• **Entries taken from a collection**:
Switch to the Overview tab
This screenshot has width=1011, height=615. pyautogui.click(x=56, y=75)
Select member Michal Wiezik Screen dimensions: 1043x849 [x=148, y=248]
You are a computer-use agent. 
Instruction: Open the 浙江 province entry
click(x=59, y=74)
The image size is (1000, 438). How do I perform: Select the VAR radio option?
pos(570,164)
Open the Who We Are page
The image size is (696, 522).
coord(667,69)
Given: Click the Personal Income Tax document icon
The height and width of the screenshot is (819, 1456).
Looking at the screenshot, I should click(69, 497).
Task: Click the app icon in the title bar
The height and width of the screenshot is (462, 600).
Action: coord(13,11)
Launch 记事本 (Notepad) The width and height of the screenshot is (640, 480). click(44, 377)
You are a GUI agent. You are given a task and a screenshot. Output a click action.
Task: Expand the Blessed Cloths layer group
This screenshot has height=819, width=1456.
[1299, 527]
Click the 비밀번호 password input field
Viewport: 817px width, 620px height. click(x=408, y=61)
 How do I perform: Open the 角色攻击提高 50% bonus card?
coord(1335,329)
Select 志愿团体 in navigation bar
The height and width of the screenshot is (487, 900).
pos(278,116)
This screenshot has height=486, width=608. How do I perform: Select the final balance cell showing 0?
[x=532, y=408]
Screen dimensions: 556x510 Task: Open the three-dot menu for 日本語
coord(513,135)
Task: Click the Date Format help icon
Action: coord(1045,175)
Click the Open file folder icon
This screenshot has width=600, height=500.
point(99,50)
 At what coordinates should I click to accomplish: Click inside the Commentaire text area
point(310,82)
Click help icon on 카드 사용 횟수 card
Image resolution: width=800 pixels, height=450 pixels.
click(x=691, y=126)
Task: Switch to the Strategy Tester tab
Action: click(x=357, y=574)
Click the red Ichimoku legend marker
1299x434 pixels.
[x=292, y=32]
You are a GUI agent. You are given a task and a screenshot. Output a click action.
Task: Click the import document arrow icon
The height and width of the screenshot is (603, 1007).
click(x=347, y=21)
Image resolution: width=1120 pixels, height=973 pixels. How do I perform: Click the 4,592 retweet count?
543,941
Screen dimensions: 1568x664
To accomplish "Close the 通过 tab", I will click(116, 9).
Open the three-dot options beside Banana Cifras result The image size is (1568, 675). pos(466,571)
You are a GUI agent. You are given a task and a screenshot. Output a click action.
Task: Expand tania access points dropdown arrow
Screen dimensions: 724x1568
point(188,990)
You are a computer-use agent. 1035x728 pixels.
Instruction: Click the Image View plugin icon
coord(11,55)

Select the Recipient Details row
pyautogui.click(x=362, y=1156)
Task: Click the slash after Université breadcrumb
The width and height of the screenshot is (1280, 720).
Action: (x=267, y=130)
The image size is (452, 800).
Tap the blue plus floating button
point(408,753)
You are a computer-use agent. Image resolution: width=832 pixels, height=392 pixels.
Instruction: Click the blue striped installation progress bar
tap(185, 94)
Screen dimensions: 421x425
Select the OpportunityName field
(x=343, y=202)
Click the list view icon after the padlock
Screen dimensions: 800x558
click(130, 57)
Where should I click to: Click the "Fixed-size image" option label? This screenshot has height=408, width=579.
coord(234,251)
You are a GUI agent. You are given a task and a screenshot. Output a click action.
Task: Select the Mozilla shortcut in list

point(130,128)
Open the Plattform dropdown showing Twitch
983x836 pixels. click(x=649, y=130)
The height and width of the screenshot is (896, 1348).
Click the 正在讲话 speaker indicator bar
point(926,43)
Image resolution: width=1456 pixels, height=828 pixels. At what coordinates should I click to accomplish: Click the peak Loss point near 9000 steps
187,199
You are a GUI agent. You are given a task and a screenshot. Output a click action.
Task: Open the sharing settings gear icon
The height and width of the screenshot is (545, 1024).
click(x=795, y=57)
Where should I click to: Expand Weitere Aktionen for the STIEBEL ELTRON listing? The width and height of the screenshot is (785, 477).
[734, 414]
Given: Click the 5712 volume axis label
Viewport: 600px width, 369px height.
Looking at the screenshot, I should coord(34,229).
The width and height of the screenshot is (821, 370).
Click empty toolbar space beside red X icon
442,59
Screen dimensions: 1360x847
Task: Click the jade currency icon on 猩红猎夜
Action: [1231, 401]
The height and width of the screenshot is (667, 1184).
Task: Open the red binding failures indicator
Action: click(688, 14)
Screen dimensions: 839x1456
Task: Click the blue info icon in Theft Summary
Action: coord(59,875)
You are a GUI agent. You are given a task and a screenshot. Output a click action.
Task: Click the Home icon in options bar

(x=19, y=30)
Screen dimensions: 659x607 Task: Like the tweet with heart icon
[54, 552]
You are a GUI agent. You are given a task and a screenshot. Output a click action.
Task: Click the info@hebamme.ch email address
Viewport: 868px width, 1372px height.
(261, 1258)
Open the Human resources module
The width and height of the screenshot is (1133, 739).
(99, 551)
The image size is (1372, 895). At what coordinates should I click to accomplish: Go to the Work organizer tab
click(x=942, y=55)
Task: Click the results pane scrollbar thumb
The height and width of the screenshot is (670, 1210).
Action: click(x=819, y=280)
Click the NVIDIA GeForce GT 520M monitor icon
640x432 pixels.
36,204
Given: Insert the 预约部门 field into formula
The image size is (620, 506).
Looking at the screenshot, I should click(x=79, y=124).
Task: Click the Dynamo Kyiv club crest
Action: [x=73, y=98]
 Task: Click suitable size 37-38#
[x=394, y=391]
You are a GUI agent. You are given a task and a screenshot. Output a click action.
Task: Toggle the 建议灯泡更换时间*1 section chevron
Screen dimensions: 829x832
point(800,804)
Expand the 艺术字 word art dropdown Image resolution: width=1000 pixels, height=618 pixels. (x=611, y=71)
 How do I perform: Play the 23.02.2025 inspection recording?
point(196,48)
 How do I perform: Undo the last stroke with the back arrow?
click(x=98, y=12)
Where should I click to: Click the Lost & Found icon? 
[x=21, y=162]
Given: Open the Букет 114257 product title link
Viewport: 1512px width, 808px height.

• **Task description**: Among the records above, repeat exactly the line with "The image size is (1372, 895).", the line with "Given: Insert the 预约部门 field into formula", and every line in between, and only those.

• **Task solution**:
The image size is (1372, 895). At what coordinates should I click to accomplish: Go to the Work organizer tab
click(x=942, y=55)
Task: Click the results pane scrollbar thumb
The height and width of the screenshot is (670, 1210).
Action: click(x=819, y=280)
Click the NVIDIA GeForce GT 520M monitor icon
640x432 pixels.
36,204
Given: Insert the 预约部门 field into formula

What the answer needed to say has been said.